_Problem details_. Pick out each line in the entries below that contains the word "Answer" and copy those lines.

_Input material_.

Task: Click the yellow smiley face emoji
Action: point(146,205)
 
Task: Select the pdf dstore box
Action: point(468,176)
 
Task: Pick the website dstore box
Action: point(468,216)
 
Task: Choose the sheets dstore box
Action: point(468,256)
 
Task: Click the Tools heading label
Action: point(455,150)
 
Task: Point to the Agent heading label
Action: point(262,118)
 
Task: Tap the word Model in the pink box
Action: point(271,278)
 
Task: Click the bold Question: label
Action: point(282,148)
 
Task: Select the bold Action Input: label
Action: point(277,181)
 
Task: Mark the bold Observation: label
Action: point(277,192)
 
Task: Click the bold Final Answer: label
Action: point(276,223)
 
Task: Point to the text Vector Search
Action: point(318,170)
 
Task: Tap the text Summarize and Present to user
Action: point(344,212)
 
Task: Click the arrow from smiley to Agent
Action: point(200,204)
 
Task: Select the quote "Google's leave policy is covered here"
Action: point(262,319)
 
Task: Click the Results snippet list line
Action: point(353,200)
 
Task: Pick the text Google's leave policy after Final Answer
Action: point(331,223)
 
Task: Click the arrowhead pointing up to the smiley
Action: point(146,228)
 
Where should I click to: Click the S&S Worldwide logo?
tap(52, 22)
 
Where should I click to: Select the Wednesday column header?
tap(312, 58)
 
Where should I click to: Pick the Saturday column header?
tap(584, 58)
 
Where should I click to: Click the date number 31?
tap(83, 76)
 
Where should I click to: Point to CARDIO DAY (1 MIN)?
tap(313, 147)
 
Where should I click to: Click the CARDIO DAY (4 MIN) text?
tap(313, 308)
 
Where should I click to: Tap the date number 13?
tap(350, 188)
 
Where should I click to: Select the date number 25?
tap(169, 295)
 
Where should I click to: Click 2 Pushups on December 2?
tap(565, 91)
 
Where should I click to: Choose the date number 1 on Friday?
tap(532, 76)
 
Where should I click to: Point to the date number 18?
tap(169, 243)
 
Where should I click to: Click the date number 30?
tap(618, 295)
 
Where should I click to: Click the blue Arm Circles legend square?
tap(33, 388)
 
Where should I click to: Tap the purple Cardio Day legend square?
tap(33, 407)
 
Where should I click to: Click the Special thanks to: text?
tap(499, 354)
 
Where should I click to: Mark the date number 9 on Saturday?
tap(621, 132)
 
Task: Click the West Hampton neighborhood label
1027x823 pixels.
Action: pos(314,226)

==

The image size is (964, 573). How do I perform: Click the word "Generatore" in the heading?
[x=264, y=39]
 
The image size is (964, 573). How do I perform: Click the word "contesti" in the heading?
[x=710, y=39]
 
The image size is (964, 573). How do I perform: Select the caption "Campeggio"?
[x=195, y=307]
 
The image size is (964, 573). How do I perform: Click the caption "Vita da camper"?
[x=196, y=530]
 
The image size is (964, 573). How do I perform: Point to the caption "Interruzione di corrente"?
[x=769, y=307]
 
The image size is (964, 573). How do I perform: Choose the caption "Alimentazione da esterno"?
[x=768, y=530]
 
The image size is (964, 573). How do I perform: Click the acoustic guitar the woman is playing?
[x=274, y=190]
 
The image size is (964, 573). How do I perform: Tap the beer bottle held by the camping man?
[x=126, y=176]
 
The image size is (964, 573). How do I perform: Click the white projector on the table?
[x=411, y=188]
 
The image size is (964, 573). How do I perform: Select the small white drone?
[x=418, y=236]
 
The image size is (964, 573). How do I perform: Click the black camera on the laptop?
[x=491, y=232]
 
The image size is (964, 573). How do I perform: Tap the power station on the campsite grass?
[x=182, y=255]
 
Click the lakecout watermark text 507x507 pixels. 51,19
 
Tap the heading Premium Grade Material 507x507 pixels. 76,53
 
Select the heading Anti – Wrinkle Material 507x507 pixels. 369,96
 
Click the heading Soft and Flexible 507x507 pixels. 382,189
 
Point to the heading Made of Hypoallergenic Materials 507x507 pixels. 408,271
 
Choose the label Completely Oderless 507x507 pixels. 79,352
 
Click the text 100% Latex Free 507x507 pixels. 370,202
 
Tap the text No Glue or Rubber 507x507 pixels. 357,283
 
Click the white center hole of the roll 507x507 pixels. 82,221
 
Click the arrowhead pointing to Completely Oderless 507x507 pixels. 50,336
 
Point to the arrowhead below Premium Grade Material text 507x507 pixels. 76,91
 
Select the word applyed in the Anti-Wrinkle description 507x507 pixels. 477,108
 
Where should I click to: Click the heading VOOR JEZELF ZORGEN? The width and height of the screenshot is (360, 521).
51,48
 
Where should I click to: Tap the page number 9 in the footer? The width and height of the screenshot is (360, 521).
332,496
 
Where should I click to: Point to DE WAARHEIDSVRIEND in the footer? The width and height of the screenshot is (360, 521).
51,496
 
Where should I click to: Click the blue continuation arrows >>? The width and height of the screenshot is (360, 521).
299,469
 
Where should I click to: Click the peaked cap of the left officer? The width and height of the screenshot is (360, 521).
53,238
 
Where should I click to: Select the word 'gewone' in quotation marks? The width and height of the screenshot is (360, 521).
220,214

* * *

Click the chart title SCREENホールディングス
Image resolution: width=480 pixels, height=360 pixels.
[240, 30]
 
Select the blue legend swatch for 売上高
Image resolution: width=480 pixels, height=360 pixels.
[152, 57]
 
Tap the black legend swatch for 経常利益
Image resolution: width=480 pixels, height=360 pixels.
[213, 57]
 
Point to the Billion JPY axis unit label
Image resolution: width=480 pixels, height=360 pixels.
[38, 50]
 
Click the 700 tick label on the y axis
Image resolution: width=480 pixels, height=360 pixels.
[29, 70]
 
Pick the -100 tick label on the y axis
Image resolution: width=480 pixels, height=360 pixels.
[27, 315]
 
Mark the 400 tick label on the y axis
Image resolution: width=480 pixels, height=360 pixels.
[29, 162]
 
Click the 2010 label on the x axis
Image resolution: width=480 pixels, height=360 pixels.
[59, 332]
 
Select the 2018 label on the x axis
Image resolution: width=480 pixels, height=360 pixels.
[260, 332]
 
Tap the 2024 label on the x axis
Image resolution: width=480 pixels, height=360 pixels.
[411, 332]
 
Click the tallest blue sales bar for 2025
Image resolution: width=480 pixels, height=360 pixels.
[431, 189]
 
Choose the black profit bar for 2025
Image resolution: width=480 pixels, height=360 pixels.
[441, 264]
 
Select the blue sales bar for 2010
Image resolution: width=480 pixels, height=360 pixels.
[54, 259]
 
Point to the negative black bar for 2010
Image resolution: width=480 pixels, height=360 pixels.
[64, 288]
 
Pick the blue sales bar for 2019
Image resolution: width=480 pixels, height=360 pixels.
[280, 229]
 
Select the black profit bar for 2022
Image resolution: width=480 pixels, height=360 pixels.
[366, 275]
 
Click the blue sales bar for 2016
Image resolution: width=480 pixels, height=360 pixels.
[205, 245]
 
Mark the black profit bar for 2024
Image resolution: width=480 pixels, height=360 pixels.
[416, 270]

_Solution for this task_.
Task: Click the bold Final Answer: label
Task: Pick the text Google's leave policy after Final Answer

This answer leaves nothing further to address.